Updated: 2013-12-06 11:04
By Chen Nan (China Daily)
Photos from Taryn Simon's work that investigates 18 family bloodlines. Photo by Taryn Simon For China Daily
American photographer Taryn Simon has turned her lens on families, traveling across continents to capture the invisible ties that bind. Chen Nan discovers why the artist is drawn to challenging projects.
|Family in the frame|
'In Uttar Pradesh, India, land provides the primary source of income for most residents. Exponential population growth, property shortages, and repeated subdivision have heightened competition for land. Records officials are frequently bribed to have living people declared dead in order to redirect the hereditary transfer of land to new owners. These bribes commonly range from 45 to 2,250 INR ($1-50)."
These are the words American artist Taryn Simon wrote next to 23 photos she took on a visit to India four years ago.
Her photos document the family of Shivdutt Yadav, who discovered that official records listed him as dead. His land was no longer registered in his name and was transferred to the other heirs of Yadav's father, who threatened to destroy his property unless he moved away.
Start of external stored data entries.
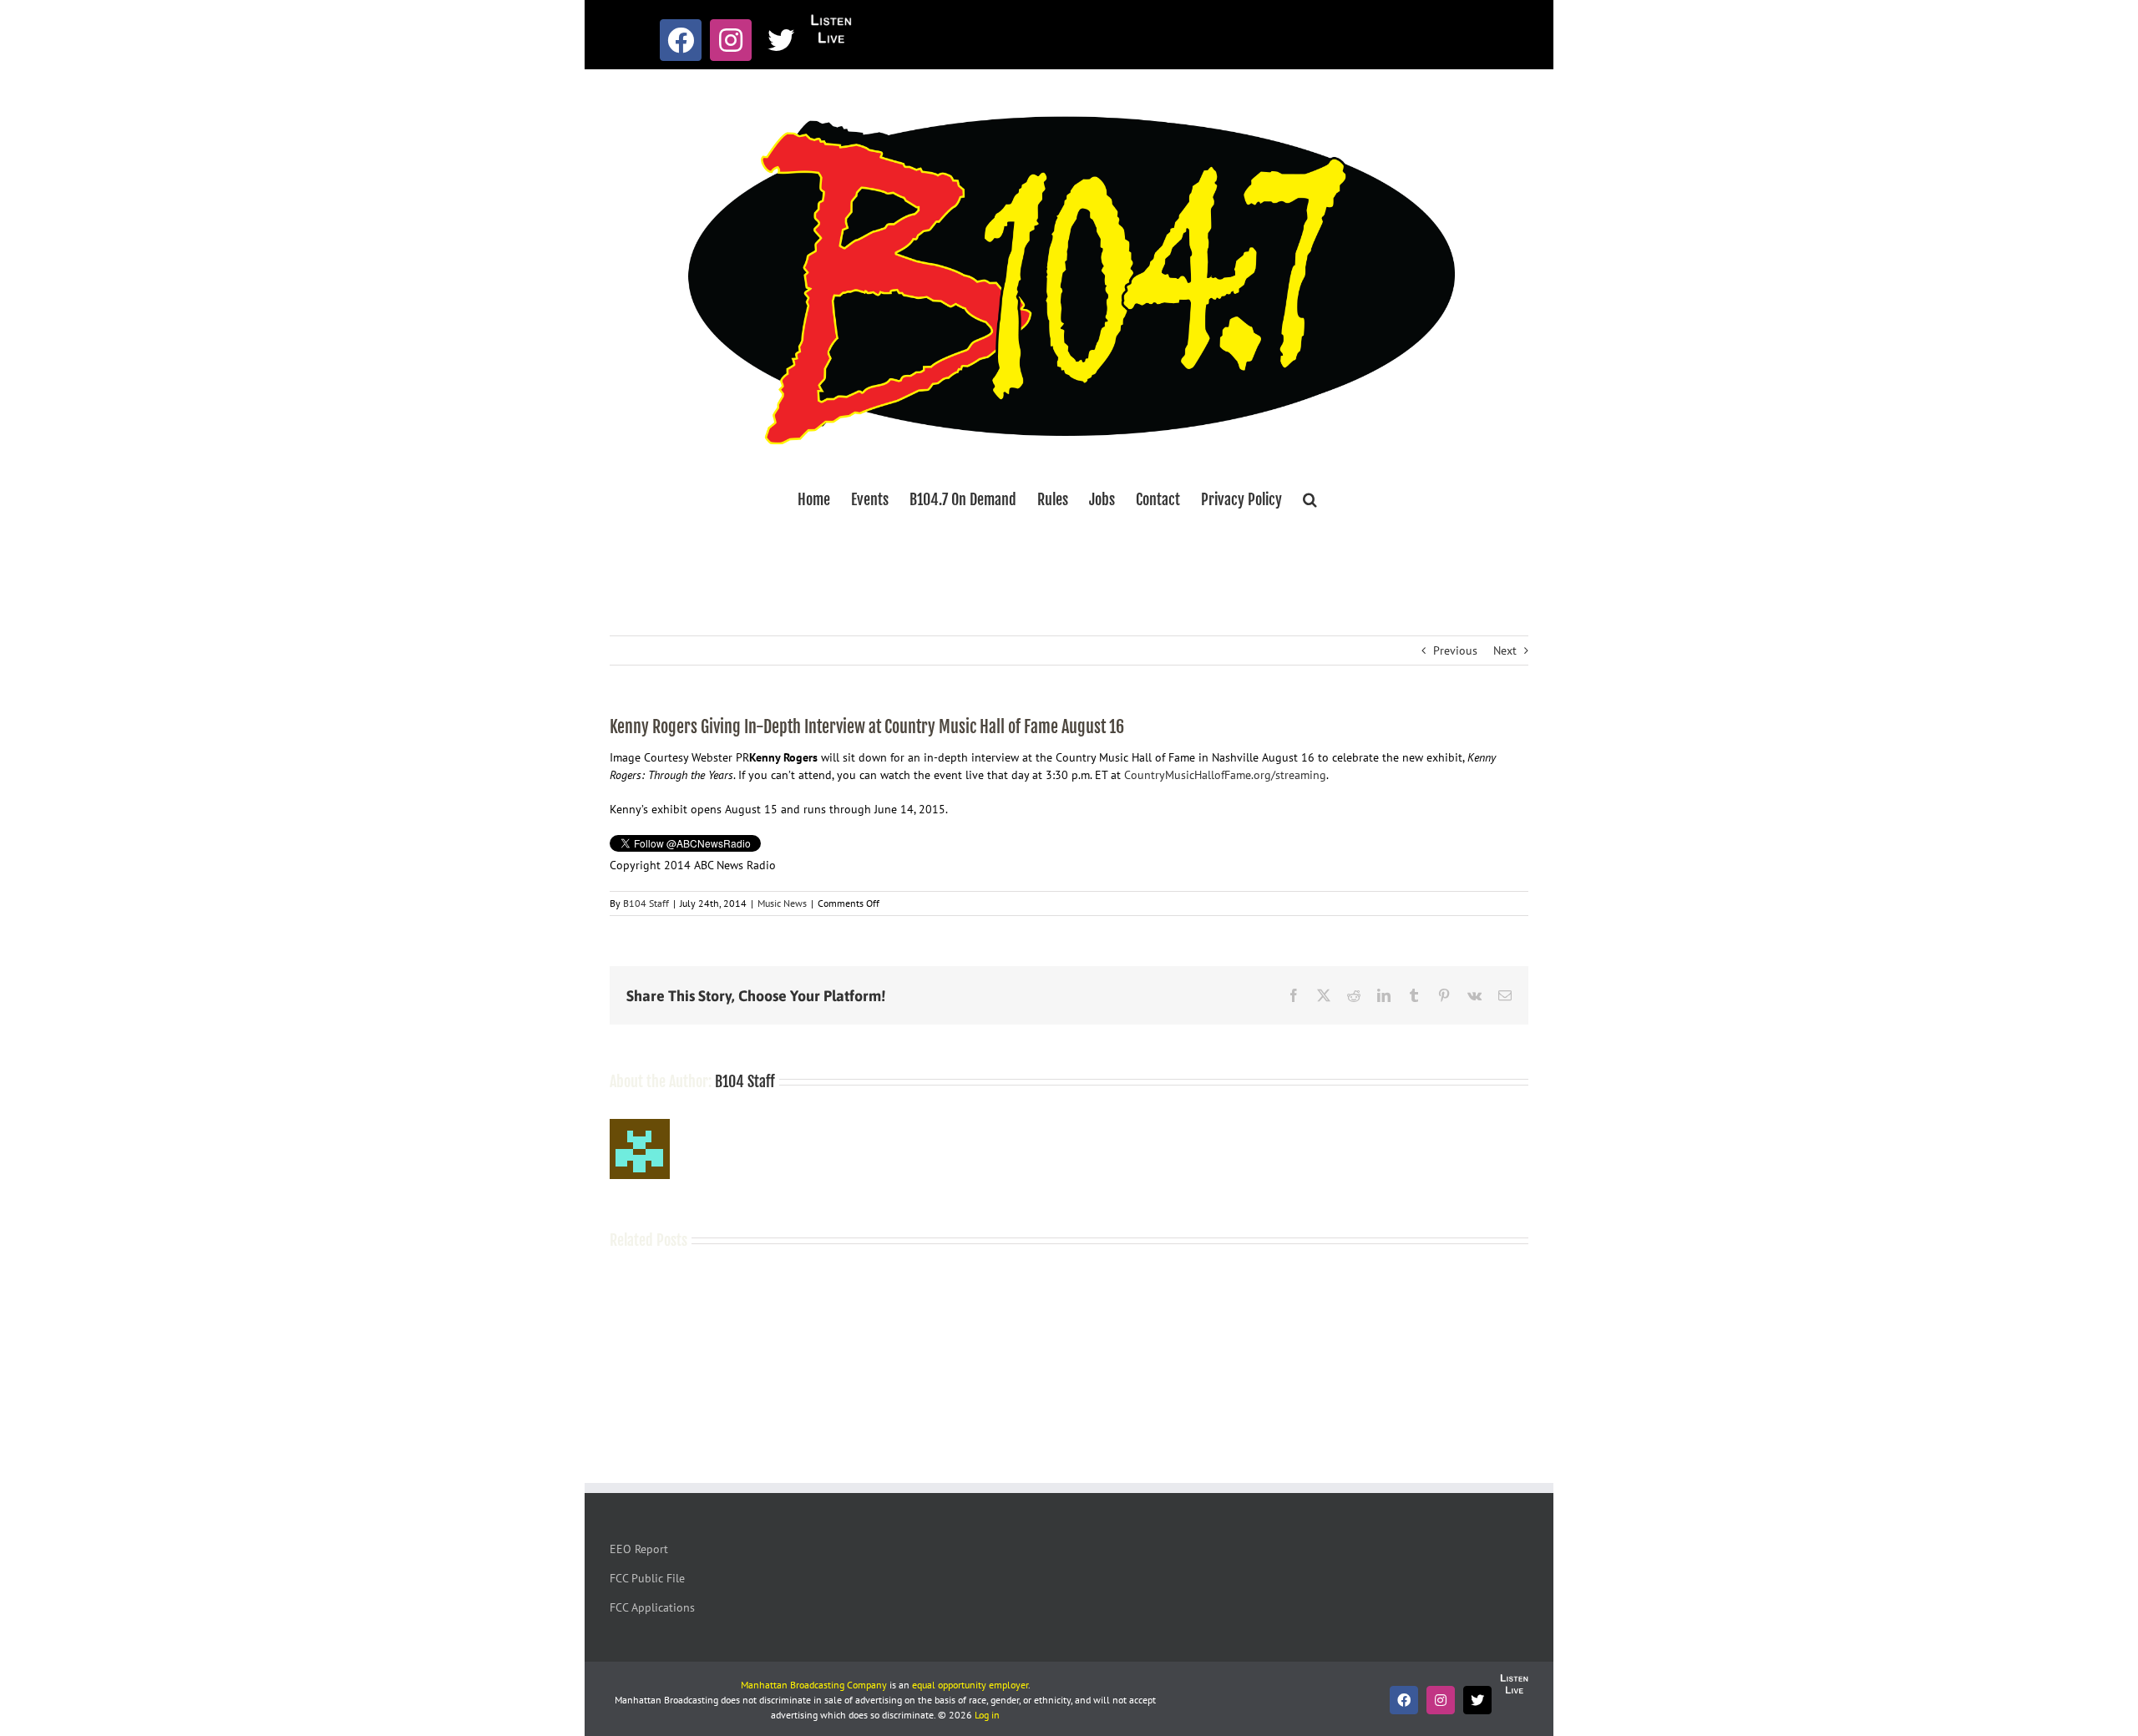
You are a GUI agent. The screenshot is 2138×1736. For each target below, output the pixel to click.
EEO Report (639, 1548)
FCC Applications (652, 1607)
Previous (1455, 650)
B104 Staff (646, 903)
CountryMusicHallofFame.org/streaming (1225, 774)
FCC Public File (647, 1578)
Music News (782, 903)
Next (1505, 650)
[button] (1310, 499)
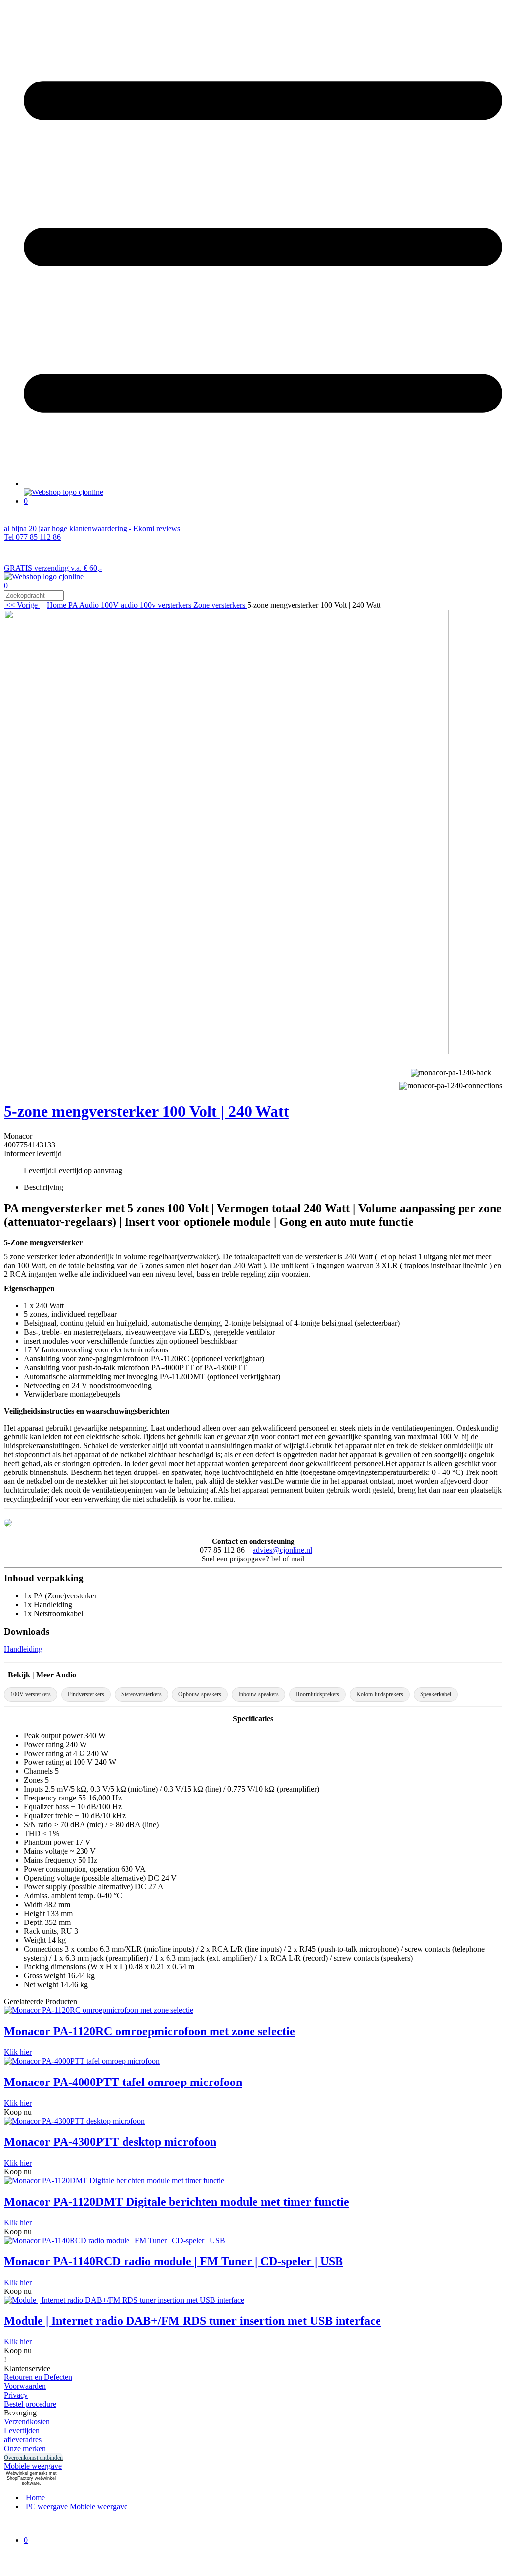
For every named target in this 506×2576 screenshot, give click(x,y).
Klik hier (18, 2052)
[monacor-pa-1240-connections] (450, 1084)
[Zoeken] (101, 519)
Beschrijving (43, 1187)
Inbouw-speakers (258, 1694)
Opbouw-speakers (199, 1694)
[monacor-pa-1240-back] (450, 1071)
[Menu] (263, 483)
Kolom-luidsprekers (379, 1694)
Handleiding (23, 1649)
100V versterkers (30, 1694)
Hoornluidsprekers (317, 1694)
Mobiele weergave (33, 2466)
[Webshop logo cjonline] (63, 492)
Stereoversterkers (141, 1694)
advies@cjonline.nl (282, 1550)
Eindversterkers (86, 1694)
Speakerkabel (435, 1694)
"As a photographer, this was a particularly complex situation as photographs are often used as a 'proof of life' and here I was taking portraits of people who don't exist. I was photographing ghosts," she says.
The 23 photos, titled A Living Man Declared Dead, made her think about fate and its relationship to chance, blood, and circumstance. The experience also forced her beyond borders to more than 20 different countries over the past four years.